- Born: January 3, 1968 (age 58) Ventura, California, U.S.
- Occupation: Actress
- Years active: 1985–present
- Spouse: Michael Kelley ​(m. 1993)​
- Children: 2
- Relatives: Preston Sturges (grandfather)

= Shannon Sturges =

American actress and acting coach (born 1968)

Shannon Sturges (born January 3, 1968) is an American actress and acting coach, best known for her role as Reese Burton in The WB primetime soap opera Savannah.

==Life and career==
Sturges is the daughter of actor Solomon Sturges and actress Colette Jackson, and granddaughter of director and screenwriter Preston Sturges.
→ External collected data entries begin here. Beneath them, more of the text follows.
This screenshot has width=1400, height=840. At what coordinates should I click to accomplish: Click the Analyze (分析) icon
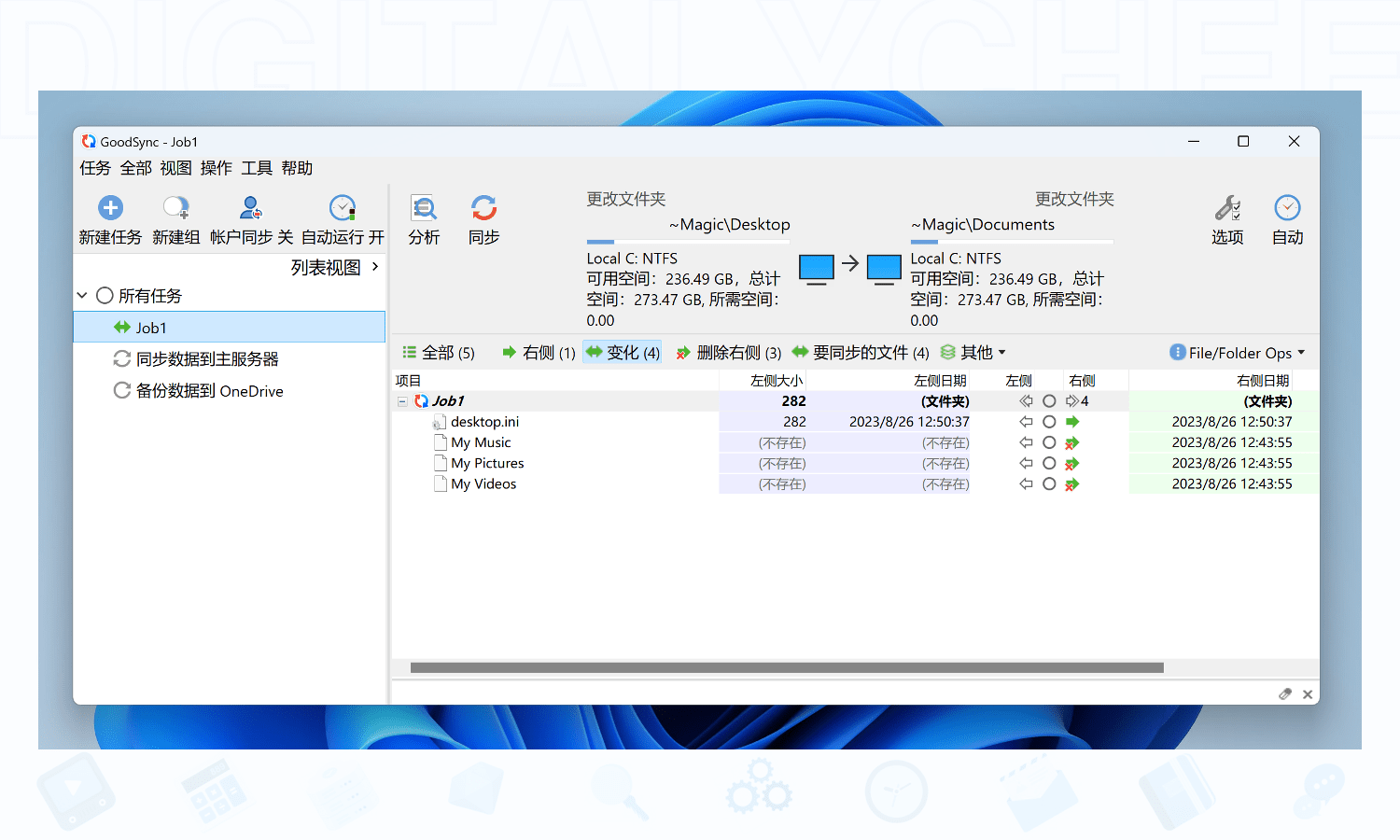tap(424, 208)
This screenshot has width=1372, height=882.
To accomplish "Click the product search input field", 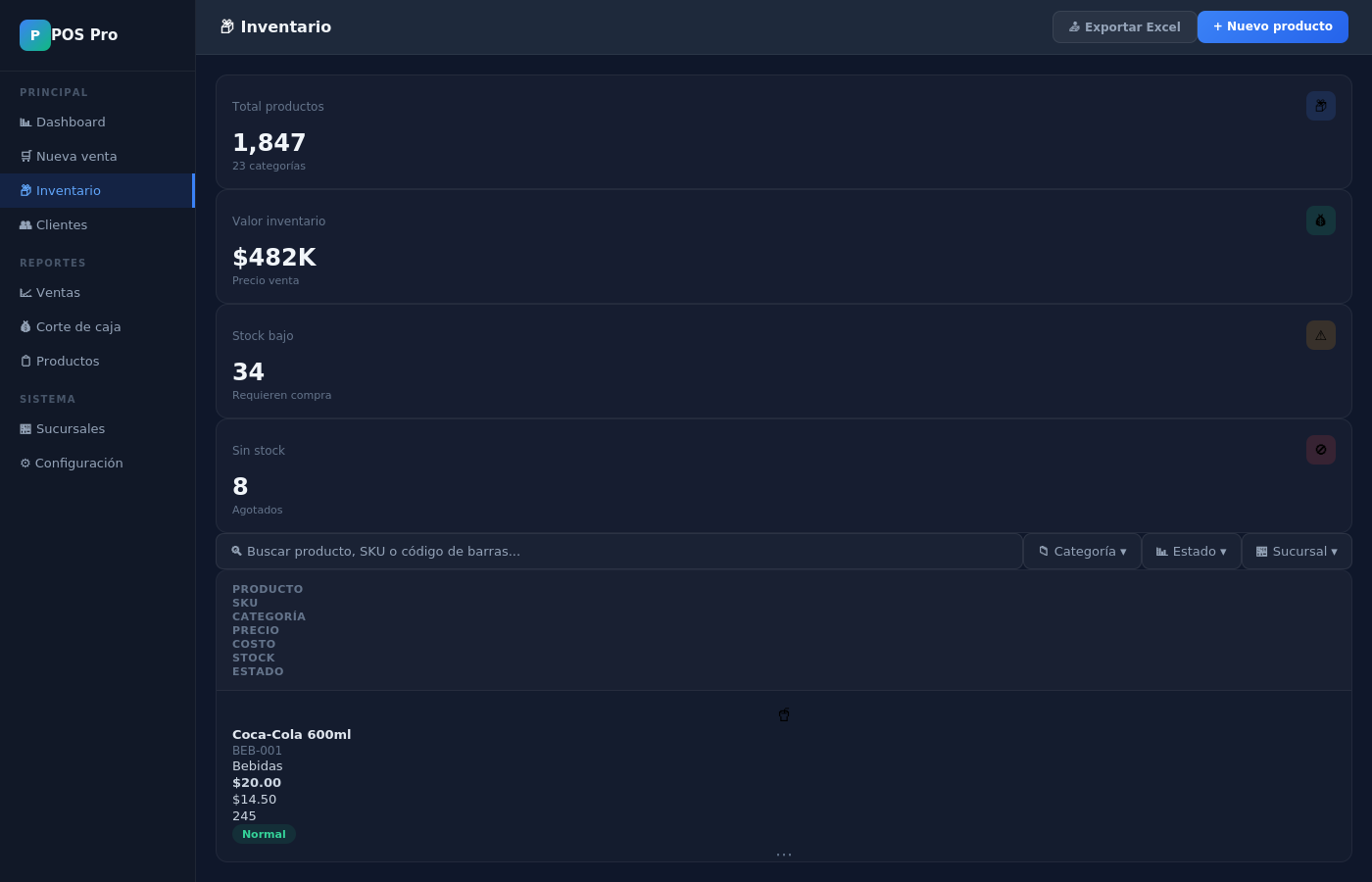I will click(x=619, y=551).
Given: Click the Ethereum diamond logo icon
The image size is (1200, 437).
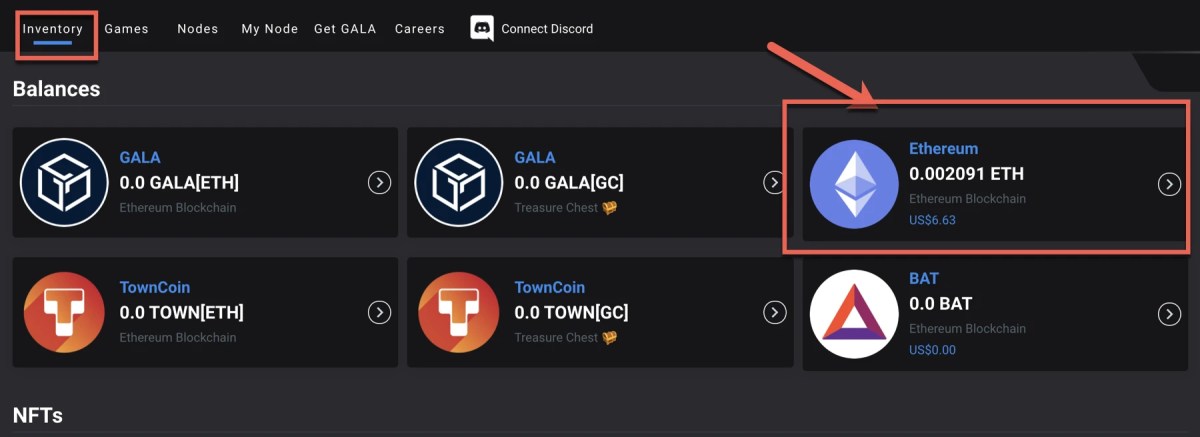Looking at the screenshot, I should coord(854,185).
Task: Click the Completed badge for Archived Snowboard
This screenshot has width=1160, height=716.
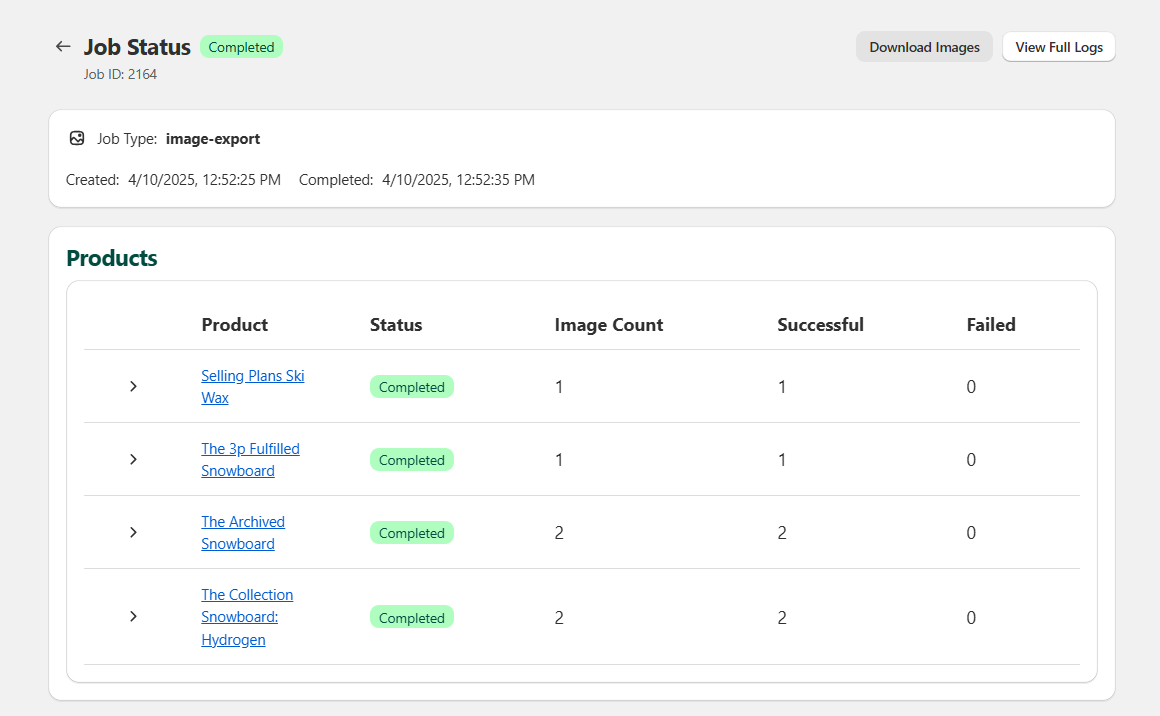Action: 411,533
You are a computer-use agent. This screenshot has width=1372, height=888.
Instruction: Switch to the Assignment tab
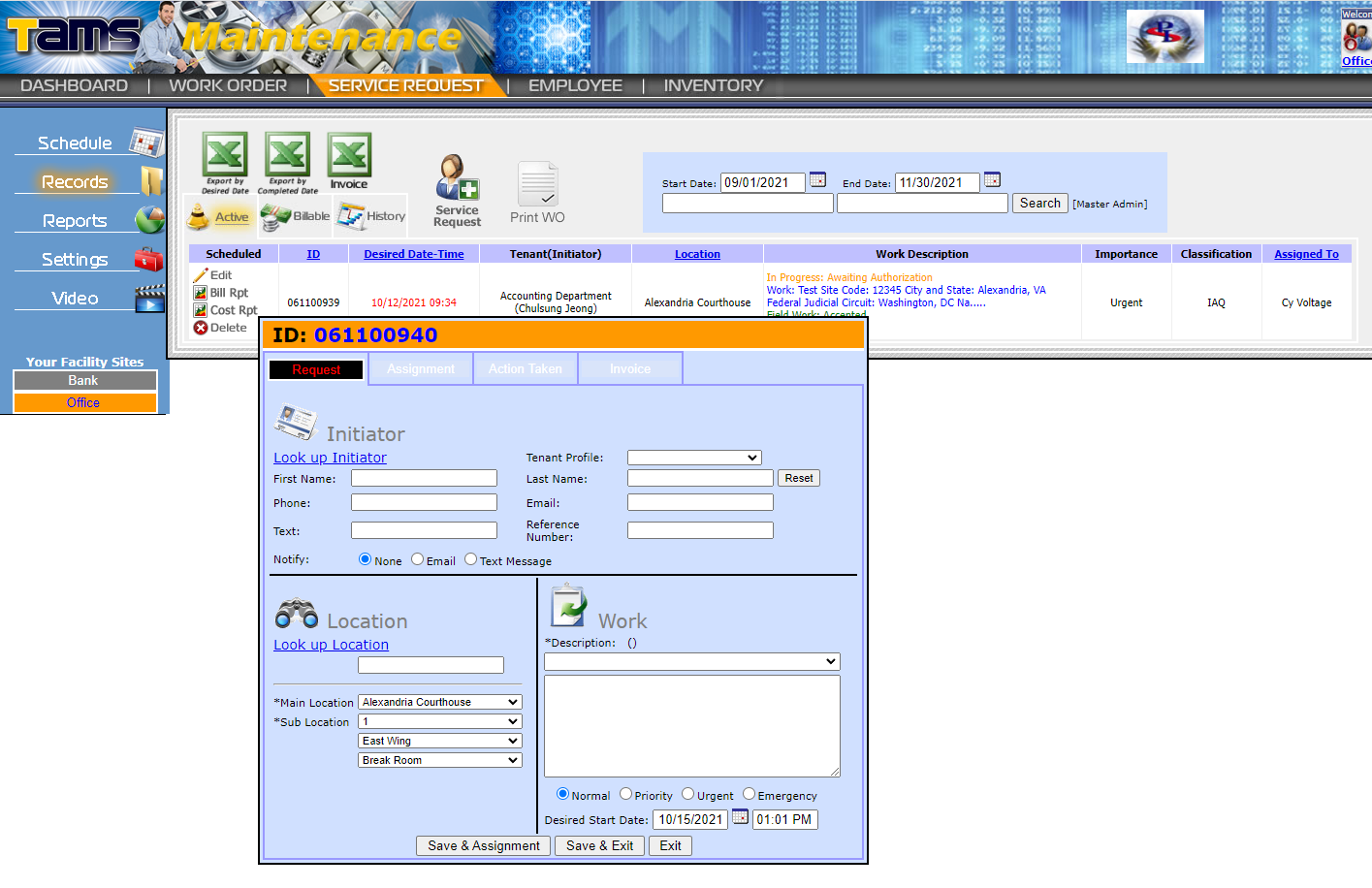pos(421,368)
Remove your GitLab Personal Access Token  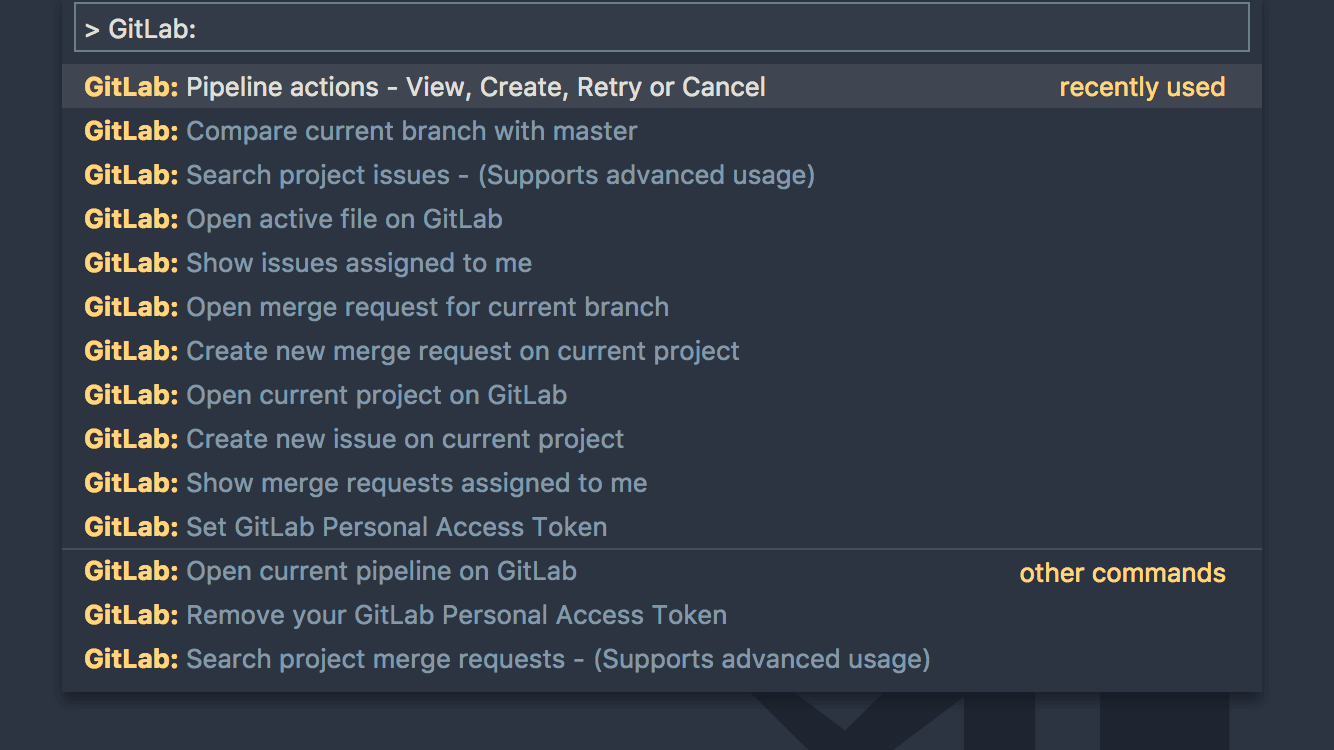pyautogui.click(x=455, y=615)
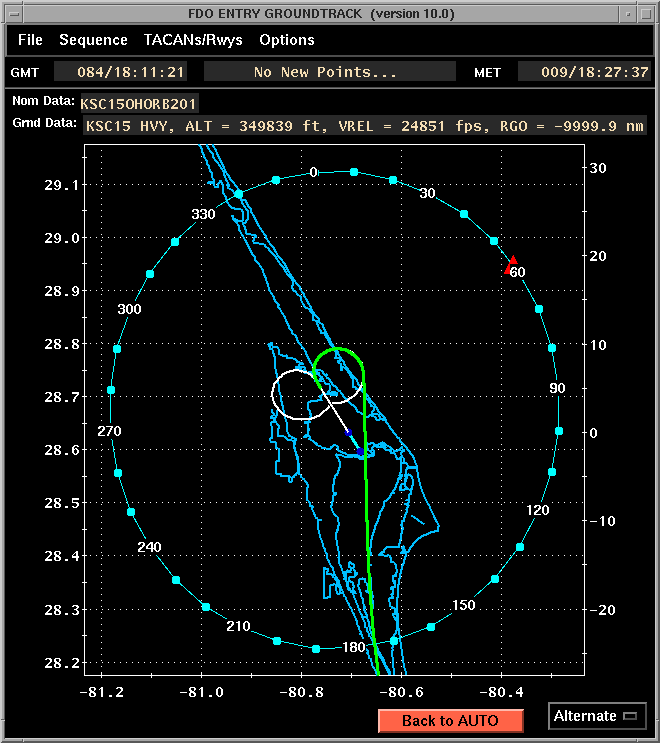Click the Alternate indicator square

tap(629, 716)
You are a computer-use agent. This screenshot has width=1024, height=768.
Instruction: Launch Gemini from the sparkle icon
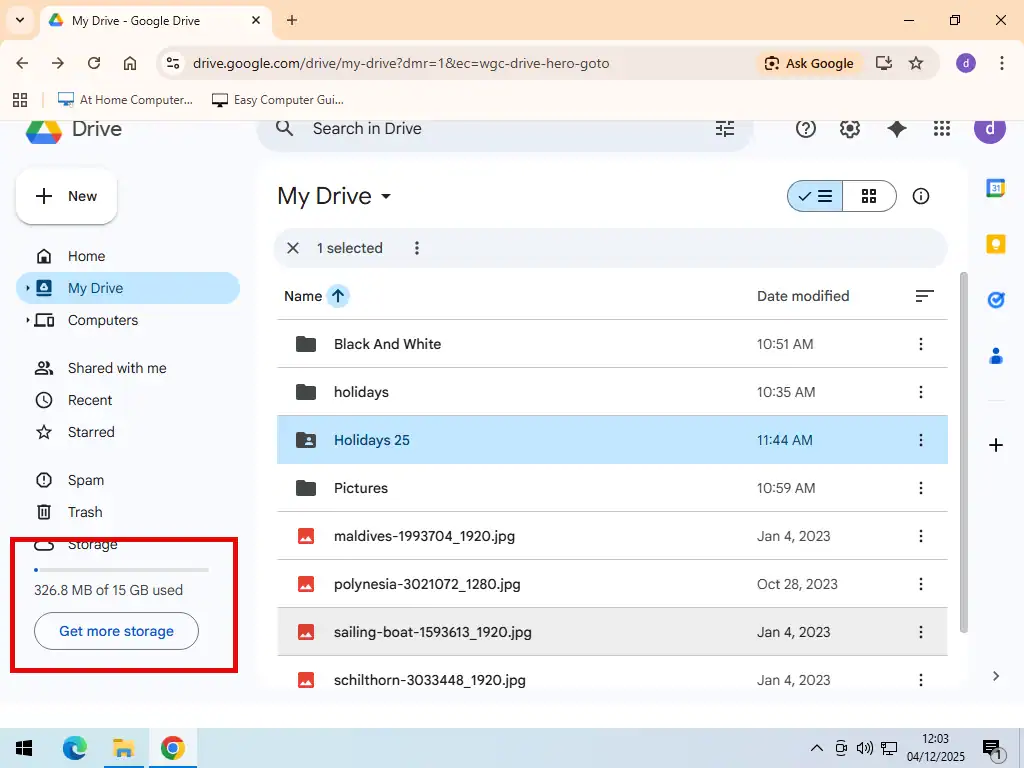895,128
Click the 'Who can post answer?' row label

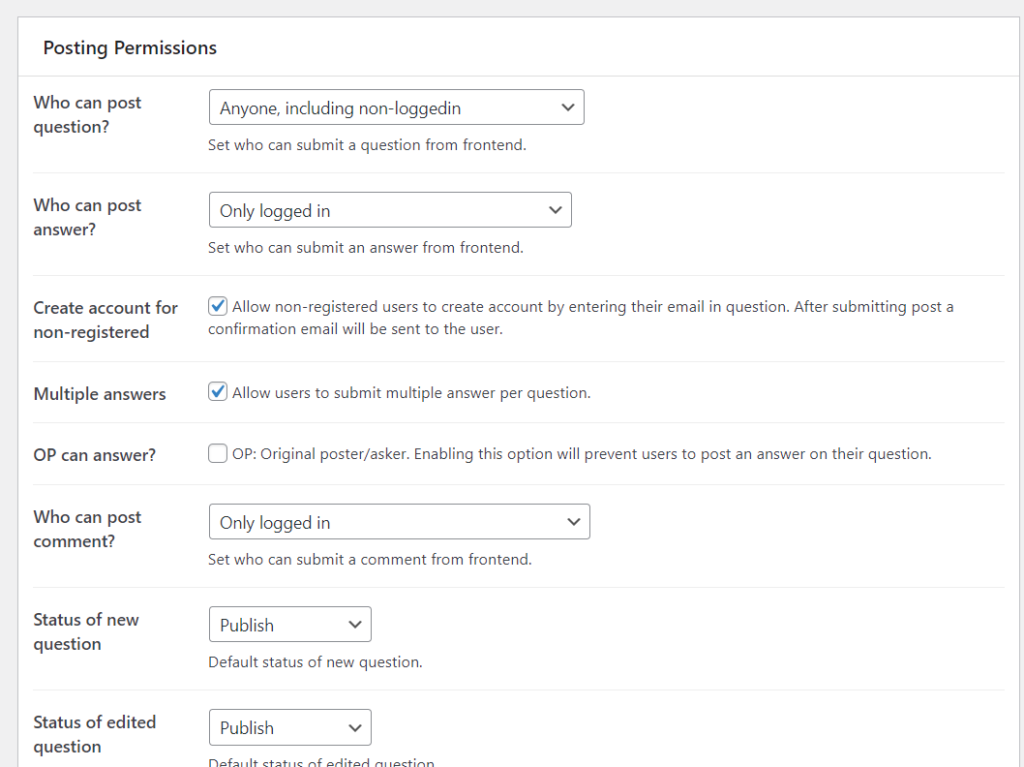[87, 217]
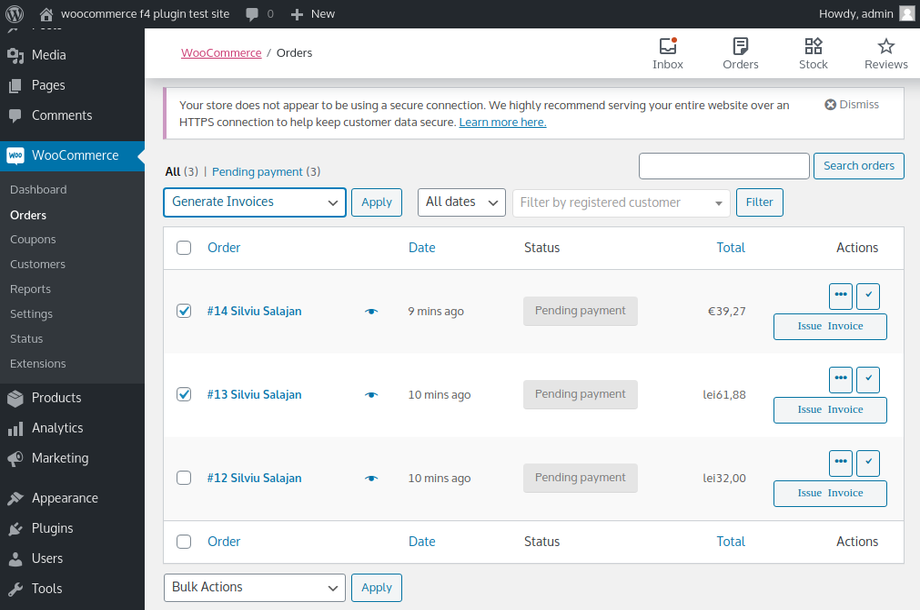Dismiss the HTTPS connection notice
This screenshot has width=920, height=610.
coord(852,104)
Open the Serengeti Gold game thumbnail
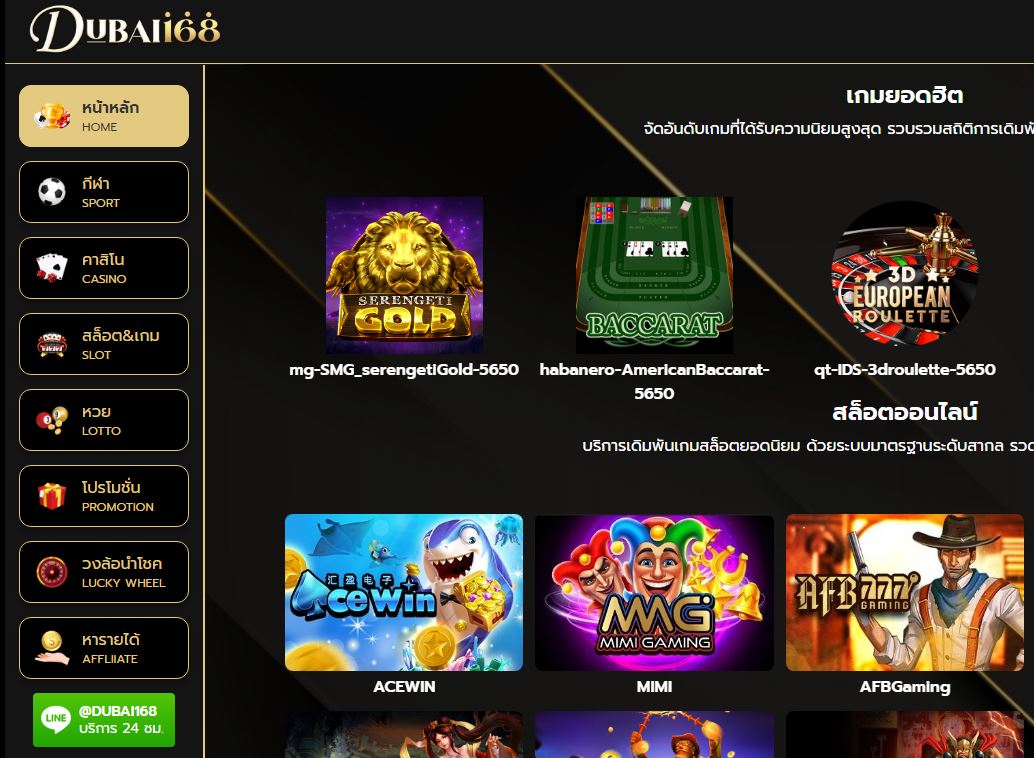The image size is (1034, 758). [x=404, y=275]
Her mother died on 15 May 1969. She graduated from the University of California, Los Angeles, and later began her career on television and film. She has two children with her husband. Jack Enzo Kelley and Ethan Robert Kelley.

Sturges played Molly Brinker on Days of Our Lives from 1991 to 1992. In 1995, she starred in the ABC drama series Extreme, the series was cancelled after only seven episodes. In 1996, Sturges was cast as the lead in Aaron Spelling primetime soap opera Savannah alongside Jamie Luner. She was listed in Peoples 1996 Most Beautiful People edition. The show was a hit in the first season, but dipped in the ratings in the second season and was cancelled in May 1997.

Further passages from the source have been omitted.